Michael Denham - Le premier volet de ma stratégie, de ma vision, c'est de toucher le plus de personnes possible, d'élargir notre portée. D'abord, nous allons embaucher ; surtout des directeurs de comptes. Nous allons aussi augmenter le nombre de nos succursales dans tout le pays. Nous en avons déjà une centaine, et d'ici 2017 ou 2018, nous en aurons de 125 à 130, dont une dizaine de plus au Québec. Le Québec, c'est non seulement le tiers de notre portefeuille, mais vraiment aussi le coeur de la BDC. C'est à Montréal que nous avons notre siège social.

L.A. - Vous voulez simplifier les processus. Est-ce trop compliqué de faire affaire avec vous ?

M.D. - Je crois que c'est simple, mais je veux rendre ça encore plus facile. Avec l'aide des nouvelles technologies, je veux que la BDC soit un modèle pour nos clients. Nous allons d'ailleurs mettre en place un programme grâce auquel notre personnel sera équipé de tablettes afin d'approuver des prêts en temps réel. Nous voulons être agiles et faire en sorte que ce soit simple de faire affaire avec nous.

En collaboration avec nos universités et nos écoles, nous allons mettre sur pied quelque chose comme «l'Académie BDC» afin de transmettre des compétences pour aider nos entrepreneurs. Encore au stade préliminaire, ce cursus sera virtuel, mais ambitieux et vaste. Oui, les PME ont besoin de capital, mais lorsque le financement est combiné au mentorat et à l'éducation, la magie opère.

L.A. - Au cours des derniers mois, les cours du pétrole ont dégringolé sous des niveaux historiques, le TSX a chuté, le huard est faible et la croissance projetée pour 2016 semble neutralisée. Êtes-vous pessimiste ?

M.D. - Non, pas du tout. Depuis que je suis arrivé [en poste], j'ai eu des centaines de discussions avec nos clients. Quand j'entends parler de leurs projets et de leurs initiatives, je ne suis pas pessimiste pour l'avenir. Cela dit, ce n'est pas facile en ce moment, surtout dans le secteur du pétrole et du gaz. Mais on pose des gestes pour aider et soutenir les PME dans ce secteur. Nous avons annoncé 500 millions de dollars en novembre dernier pour les aider à se diversifier et à stabiliser leurs fonds de roulement. La demande a été plus forte que prévu, et c'est tant mieux. Nous allons élargir notre offre s'il le faut, nous devons leur donner du temps.

L.A. - Ce n'est pas un peu contre-intuitif de soutenir les PME qui oeuvrent dans le secteur des énergies fossiles ? Comment pouvez-vous justifier votre appui à un secteur polluant dont les perspectives de rendement, selon le Fonds monétaire international notamment, sont pour le moins médiocres ?

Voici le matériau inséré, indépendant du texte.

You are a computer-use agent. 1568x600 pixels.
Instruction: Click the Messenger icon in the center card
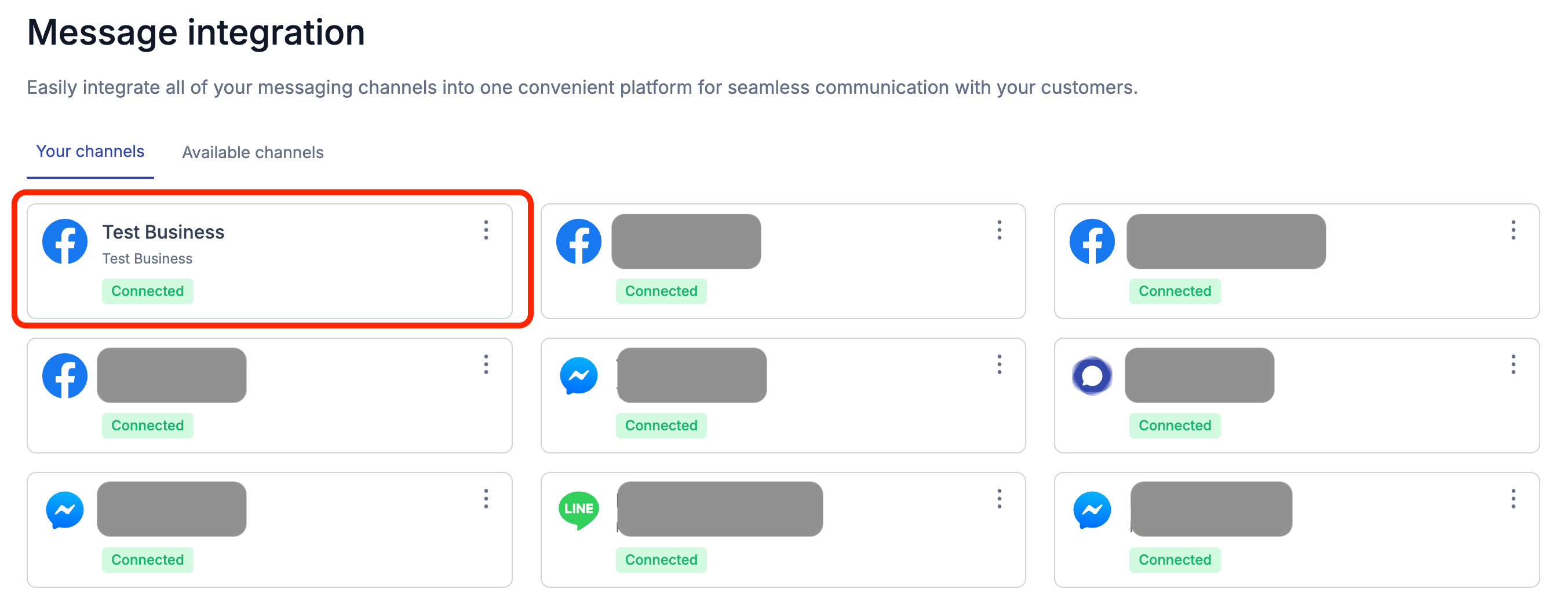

M.D. - Ce qu'on fait dans le cleantech [technologie propre] est considérable. Nous allouons 275 M$ dans ce secteur en capital de risque, 325 M$ par du financement par emprunt, et nous aidons les entreprises par l'intermédiaire des accélérateurs et de nos services-conseils.

Quant aux PME dont vous parlez, nous avons la responsabilité de les soutenir lorsqu'elles éprouvent des difficultés. À terme, nous voulons que ces entreprises puissent s'adapter et s'aligner sur les technologies propres. Nous manquons de diversification au Canada, en particulier en Alberta. En excluant les matières premières, notre part dans les importations américaines a vraiment baissé. Il faut absolument renverser cette tendance.

L.A. - Parlant d'exportations, lorsque vous étiez directeur général principal de la firme d'experts-conseils Accenture Canada en 2012, vous aviez confié au Globe and Mail que c'était une malédiction [curse] pour le Canada d'être si proche des États-Unis. Qu'en pensez-vous aujourd'hui ?

M.D. - Que je suis une victime des cycles économiques ! (Rires.) Reste qu'à moyen long terme, c'est dangereux de ne se concentrer que sur les États-Unis. En ce moment, l'économie américaine se porte assez bien, et les pays du BRIC [le Brésil, la Russie, l'Inde et la Chine] se trouvent dans une période de turbulence. S'il est vrai que les entreprises doivent rester disposées à exporter sur plusieurs marchés, dans le futur proche, c'est plus simple de viser les États-Unis, surtout pour une entreprise qui n'a encore jamais exporté. Pour celles qui ont déjà de l'expérience, je conseille plutôt la Chine et l'Inde. C'est primordial pour le pays de changer notre performance en matière d'exportation. Je crois que le message commence à résonner, mais les résultats ne sont pas encore là. J'ai rencontré un client récemment qui me disait qu'il y avait de grandes occasions pour son entreprise en Chine, en Inde et aux États-Unis, mais qu'il n'avait tout simplement pas le temps de s'en occuper, de trouver un distributeur, etc. Et c'est notre rôle de les aider à découvrir les meilleures stratégies pour entrer sur ces marchés. Ce n'est pas qu'elles manquent d'ambition, mais souvent nos entreprises ne connaissent pas ces marchés, ce qui entraîne un manque de confiance.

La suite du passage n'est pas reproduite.